The math of piracy

"Stealing" generally connotes taking something away from someone else. With piracy, a potential sale is lost: the pirate might have bought the item were it not available illegally for free. With theft, there is both potential sale loss and property loss: if you steal a car from Toyota, they lose the ability to sell the car to you, and they also lose access to the car itself (which prevents them from selling it to anyone else). So Toyota loses twice, whereas the RIAA loses only once. Of course, the ethical difference is probably larger than simply double. To use an old saying, let us assume that:

potential sale = a bird in the bush


access to physical product = a bird in the hand

As we know from the ancient algorithm,

a bird in the hand = 2 * (a bird in the bush)

Piracy loses a potential sale, and theft loses a potential sale and access to a physical product. Therefore, given the following equation:

a bird in the bush = x * (a bird in the hand + a bird in the bush)

We should be able to solve for x, where x is the amount that piracy is as morally reprehensible as theft.

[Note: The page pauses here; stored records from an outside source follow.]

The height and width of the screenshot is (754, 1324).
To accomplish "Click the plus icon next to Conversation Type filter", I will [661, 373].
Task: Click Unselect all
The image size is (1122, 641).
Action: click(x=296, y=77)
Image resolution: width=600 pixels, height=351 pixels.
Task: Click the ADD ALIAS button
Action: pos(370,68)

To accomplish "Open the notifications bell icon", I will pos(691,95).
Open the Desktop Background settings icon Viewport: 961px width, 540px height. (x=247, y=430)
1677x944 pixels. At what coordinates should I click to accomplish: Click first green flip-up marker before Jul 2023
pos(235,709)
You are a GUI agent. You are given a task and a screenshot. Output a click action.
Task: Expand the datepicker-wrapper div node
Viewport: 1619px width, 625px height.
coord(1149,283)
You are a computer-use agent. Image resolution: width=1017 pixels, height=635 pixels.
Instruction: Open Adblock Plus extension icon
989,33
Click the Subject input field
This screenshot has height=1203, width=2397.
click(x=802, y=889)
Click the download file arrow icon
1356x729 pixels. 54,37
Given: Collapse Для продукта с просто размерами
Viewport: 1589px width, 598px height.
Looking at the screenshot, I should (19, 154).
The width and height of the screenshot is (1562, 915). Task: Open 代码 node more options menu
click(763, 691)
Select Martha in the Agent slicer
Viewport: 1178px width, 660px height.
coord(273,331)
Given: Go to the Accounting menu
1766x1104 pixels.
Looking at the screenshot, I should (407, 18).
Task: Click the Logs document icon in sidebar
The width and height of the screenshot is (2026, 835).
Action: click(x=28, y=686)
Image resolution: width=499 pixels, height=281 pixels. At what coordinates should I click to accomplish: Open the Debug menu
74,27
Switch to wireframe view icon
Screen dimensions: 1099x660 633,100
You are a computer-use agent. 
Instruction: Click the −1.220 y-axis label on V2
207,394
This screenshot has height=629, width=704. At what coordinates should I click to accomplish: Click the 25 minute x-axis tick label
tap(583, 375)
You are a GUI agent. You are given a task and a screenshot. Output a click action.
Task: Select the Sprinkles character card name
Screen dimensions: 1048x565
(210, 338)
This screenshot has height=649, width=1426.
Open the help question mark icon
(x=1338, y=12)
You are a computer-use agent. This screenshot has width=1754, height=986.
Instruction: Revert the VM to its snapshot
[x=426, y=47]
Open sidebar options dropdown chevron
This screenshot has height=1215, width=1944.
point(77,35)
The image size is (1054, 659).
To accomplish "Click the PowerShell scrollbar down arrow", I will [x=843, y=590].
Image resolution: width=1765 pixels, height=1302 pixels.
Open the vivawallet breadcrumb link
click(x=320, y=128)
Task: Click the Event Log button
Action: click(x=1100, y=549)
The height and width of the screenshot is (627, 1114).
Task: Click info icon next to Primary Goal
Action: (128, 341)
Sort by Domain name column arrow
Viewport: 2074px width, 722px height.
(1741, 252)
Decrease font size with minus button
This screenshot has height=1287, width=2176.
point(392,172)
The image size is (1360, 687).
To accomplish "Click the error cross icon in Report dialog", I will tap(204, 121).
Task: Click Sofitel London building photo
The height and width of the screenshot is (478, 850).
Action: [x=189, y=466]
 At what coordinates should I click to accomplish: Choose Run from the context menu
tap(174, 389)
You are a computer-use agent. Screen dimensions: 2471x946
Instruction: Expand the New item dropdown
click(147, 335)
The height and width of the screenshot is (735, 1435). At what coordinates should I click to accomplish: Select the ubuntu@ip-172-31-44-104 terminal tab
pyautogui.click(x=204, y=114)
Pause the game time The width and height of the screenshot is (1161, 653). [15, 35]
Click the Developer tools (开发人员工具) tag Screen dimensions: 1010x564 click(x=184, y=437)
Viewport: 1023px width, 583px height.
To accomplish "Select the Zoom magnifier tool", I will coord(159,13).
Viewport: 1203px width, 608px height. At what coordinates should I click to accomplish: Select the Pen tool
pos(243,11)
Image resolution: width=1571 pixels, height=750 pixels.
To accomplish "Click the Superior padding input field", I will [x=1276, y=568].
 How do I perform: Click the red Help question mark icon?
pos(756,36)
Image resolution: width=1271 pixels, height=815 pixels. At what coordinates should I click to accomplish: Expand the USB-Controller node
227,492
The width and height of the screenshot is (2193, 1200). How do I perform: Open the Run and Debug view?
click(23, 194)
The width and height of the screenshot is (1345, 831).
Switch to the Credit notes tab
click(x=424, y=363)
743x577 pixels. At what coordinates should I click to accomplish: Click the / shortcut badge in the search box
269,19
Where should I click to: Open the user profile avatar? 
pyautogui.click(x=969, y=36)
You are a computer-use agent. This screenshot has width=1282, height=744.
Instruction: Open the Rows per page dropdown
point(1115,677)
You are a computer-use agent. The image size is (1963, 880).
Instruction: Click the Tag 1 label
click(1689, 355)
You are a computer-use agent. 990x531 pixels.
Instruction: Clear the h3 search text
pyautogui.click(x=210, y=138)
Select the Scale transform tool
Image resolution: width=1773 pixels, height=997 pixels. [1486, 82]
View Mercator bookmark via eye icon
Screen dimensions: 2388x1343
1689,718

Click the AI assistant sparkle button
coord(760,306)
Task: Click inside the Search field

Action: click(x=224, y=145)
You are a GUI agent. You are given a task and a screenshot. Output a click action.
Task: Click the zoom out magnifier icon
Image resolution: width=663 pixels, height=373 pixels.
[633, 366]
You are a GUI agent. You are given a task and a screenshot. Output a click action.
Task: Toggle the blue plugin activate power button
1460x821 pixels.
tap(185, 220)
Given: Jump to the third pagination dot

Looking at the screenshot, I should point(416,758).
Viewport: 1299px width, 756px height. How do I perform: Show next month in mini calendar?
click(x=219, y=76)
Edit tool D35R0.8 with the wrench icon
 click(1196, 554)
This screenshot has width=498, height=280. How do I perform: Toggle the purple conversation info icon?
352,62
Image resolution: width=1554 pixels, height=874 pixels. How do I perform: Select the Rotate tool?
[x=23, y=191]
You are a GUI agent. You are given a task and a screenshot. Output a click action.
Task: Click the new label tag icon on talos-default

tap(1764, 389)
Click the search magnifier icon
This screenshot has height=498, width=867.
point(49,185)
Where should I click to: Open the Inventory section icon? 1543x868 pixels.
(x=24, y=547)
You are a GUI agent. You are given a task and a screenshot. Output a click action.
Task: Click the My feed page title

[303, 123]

a bird in the bush = x * (2 * a bird in the bush + a bird in the bush)
a bird in the bush = x * (3 * a bird in the bush)
a bird in the bush / 3 = x * a bird in the bush
1/3 = x

As you can see, piracy is clearly 1/3rd as bad as theft. But, I have a feeling that the above algorithm still doesn't sufficiently illustrate the ethical difference between piracy and theft. Let's try again:

With piracy, the RIAA has lost the potential sale to the individual pirate. However, they still can sell the same DRMed AAC file to someone else. With our theft example, not only has Toyota lost the ability to sell to the thief: they've also lost the ability to sell that car to anyone else in the world. Therefore, if

X = likelihood of sale to one individual

and we assume that reduced likelihood of a potential future sale (which is the RIAA's claim of loss) is equivalent to some loss of income, Toyota's lost income is:

X * world population * price

And the RIAA has lost:

X * 1 * price

Meaning that piracy, at the time of writing, is approximately 7 billion times better than theft, and increases in its relative virtue at every moment.